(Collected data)
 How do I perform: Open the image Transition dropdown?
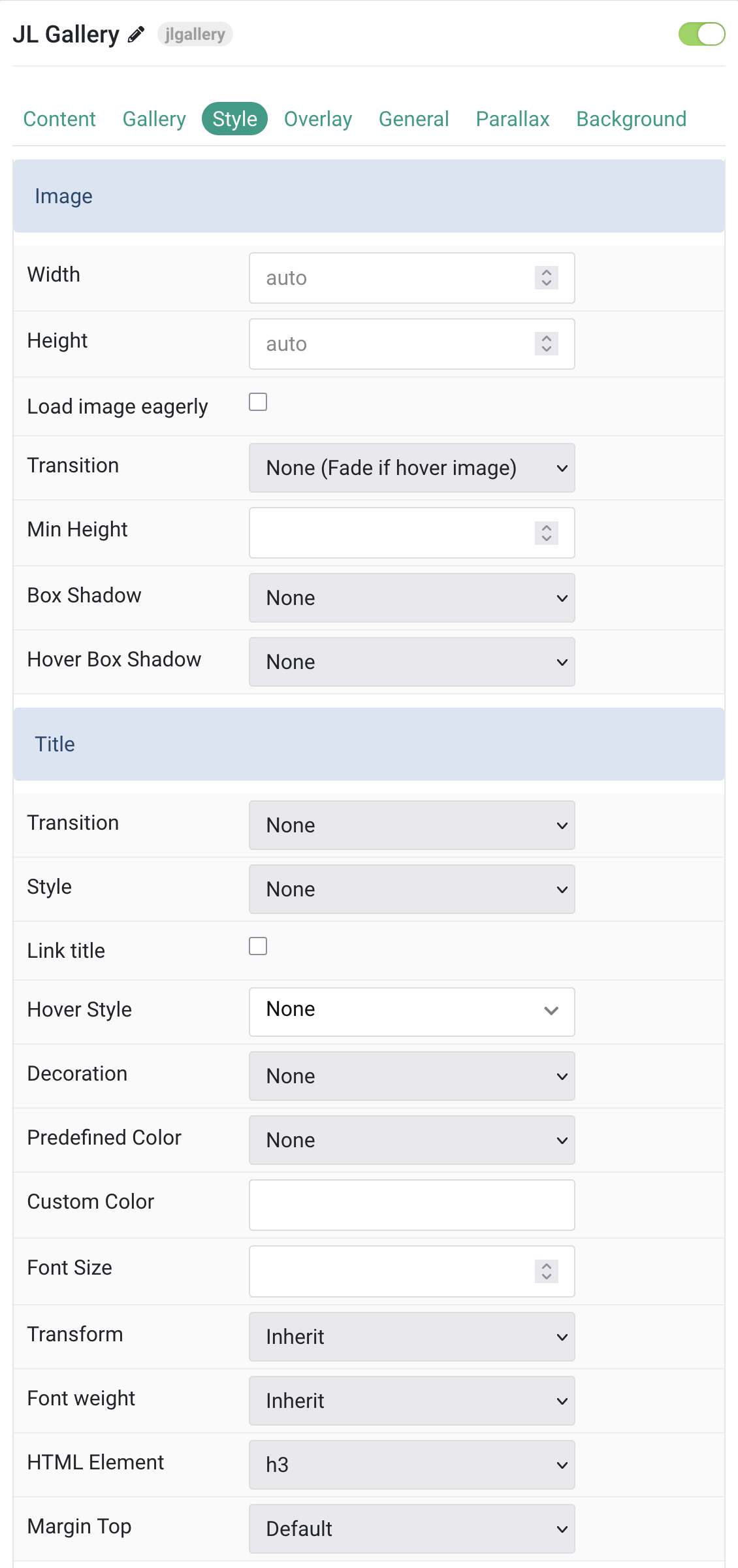(x=412, y=468)
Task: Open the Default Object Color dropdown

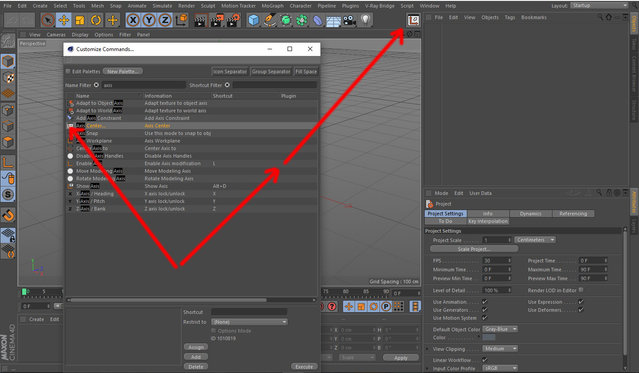Action: click(500, 329)
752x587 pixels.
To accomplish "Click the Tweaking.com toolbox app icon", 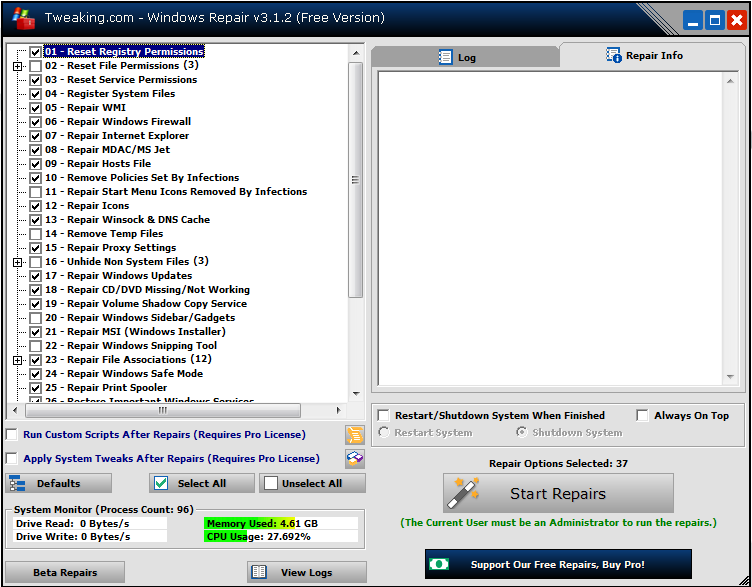I will 23,19.
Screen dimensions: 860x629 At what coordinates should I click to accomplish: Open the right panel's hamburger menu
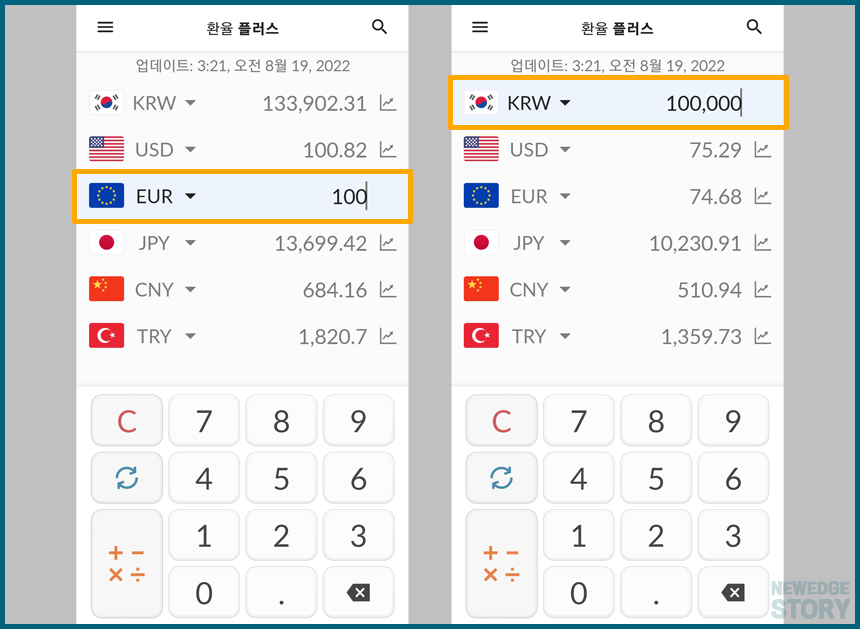point(480,27)
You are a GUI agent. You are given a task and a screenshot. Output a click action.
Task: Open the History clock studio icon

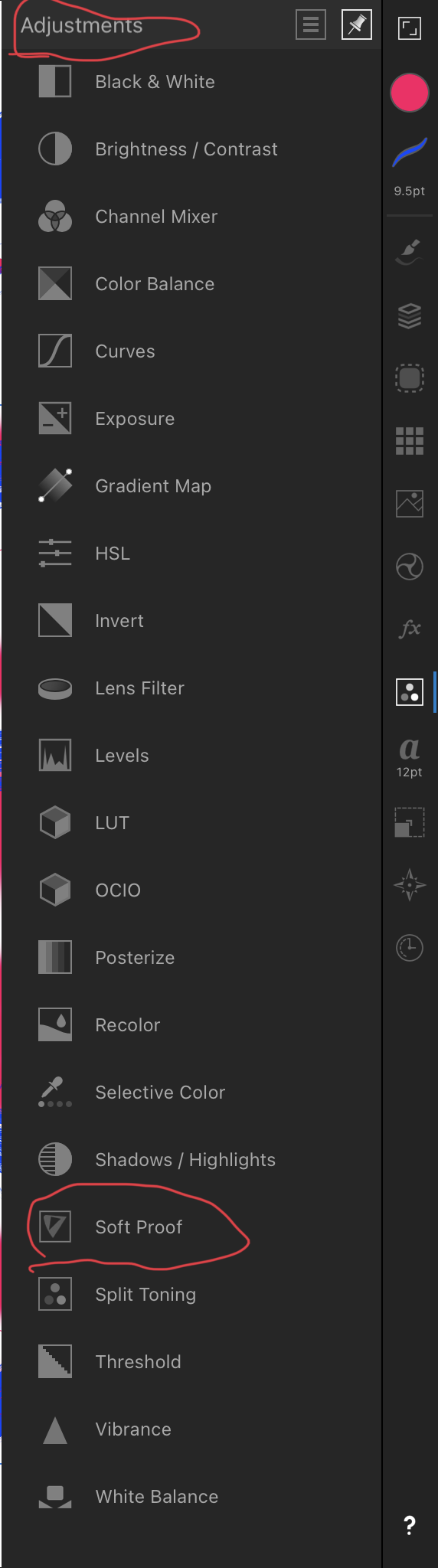(x=410, y=948)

> [Aim of the task]: Starting at the line that contains "You are a GUI", write out every line through the final line of the entries, word for word; skip any pictures.

> [Task output]:
You are a GUI agent. You are given a task and a screenshot. Output a click action.
Task: Open the History clock studio icon

(x=410, y=948)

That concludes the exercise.